● Collected data:
--

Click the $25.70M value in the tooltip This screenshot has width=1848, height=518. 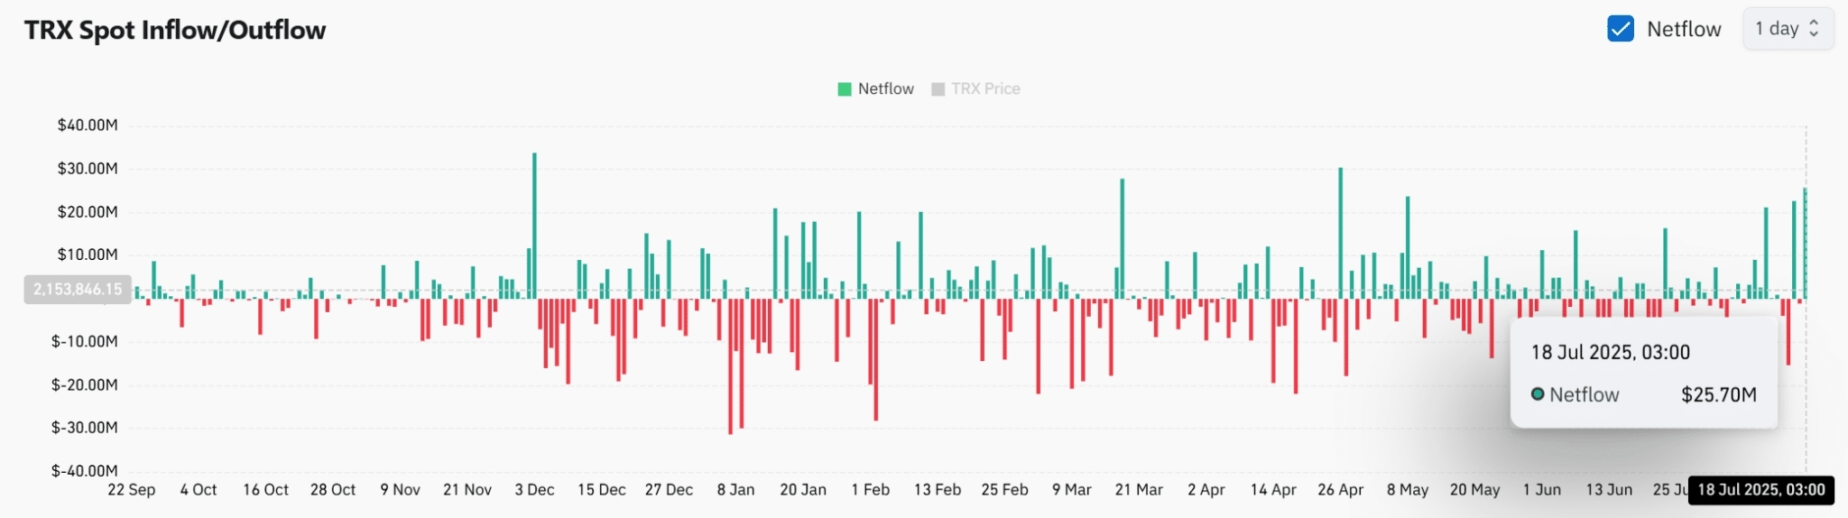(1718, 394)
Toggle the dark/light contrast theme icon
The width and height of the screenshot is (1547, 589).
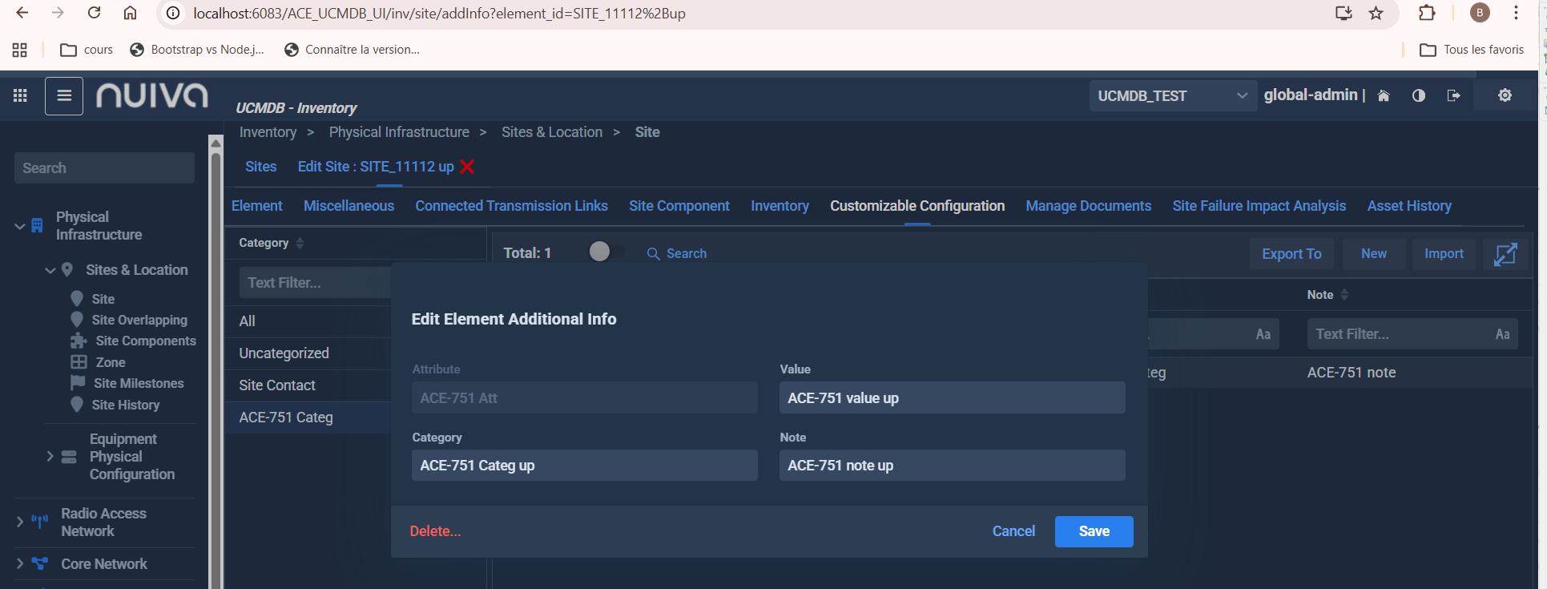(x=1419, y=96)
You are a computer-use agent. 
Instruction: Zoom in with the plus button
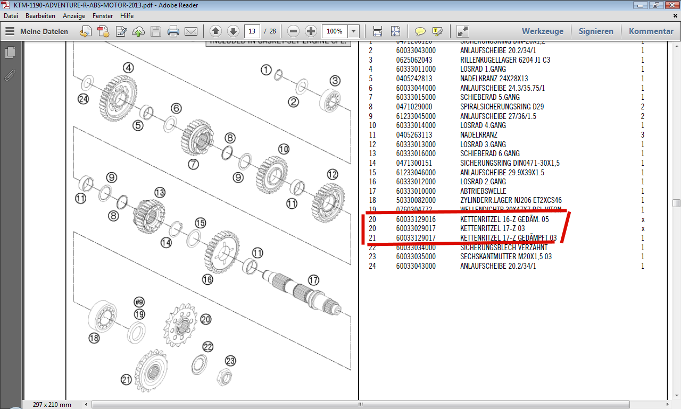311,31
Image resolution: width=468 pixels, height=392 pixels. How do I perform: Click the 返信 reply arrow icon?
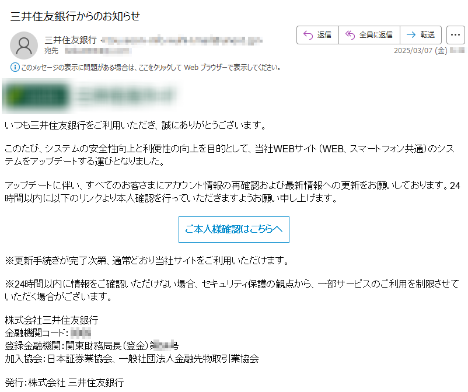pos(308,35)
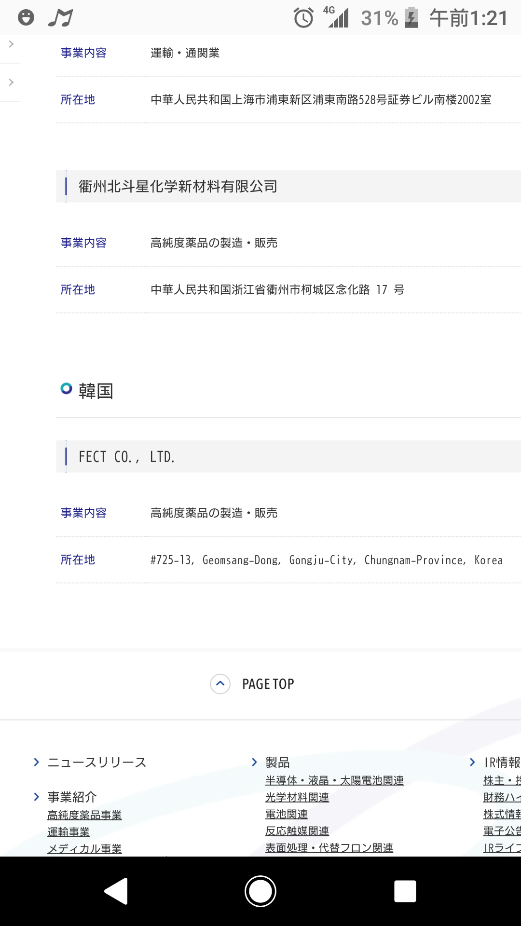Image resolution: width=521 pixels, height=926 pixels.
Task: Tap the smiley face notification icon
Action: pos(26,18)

--

● What is required:
Set down exactly and only the lines from the line that contains "You are a computer-use agent." through the last line of the entries above, with both of those lines included and the pictures left out.

● Response for this exercise:
You are a computer-use agent. 
Instruction: Zoom in with the plus button
311,31
Image resolution: width=468 pixels, height=392 pixels. How do I perform: Click the 返信 reply arrow icon?
pos(308,35)
Image resolution: width=521 pixels, height=926 pixels.
Task: Tap the smiley face notification icon
Action: pos(26,18)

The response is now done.